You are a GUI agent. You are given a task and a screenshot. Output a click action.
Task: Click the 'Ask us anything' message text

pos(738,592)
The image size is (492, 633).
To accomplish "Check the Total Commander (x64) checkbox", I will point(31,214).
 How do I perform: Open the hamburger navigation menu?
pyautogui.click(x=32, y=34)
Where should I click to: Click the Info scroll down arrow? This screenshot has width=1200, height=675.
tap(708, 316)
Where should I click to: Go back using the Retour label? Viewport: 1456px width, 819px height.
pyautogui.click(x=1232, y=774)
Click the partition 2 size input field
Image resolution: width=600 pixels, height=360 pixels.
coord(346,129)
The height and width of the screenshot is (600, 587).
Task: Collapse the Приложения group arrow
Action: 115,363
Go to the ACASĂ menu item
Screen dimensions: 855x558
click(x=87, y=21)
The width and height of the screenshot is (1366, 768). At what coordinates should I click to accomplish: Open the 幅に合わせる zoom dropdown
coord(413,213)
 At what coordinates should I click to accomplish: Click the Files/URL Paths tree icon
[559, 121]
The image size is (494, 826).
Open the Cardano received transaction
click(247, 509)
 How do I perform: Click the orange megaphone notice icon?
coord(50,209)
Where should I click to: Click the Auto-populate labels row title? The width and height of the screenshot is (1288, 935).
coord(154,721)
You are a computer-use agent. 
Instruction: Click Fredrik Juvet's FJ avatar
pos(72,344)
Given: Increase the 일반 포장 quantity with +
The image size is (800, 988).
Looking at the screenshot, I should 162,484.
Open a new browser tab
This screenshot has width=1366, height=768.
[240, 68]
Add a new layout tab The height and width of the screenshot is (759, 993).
^^^^^^^^
[Work instructions] Copy all lines above where "agent" is present.

[Task response]
You are a GUI agent. You are given a task and a screenshot. Output a click action.
You are a computer-use agent. 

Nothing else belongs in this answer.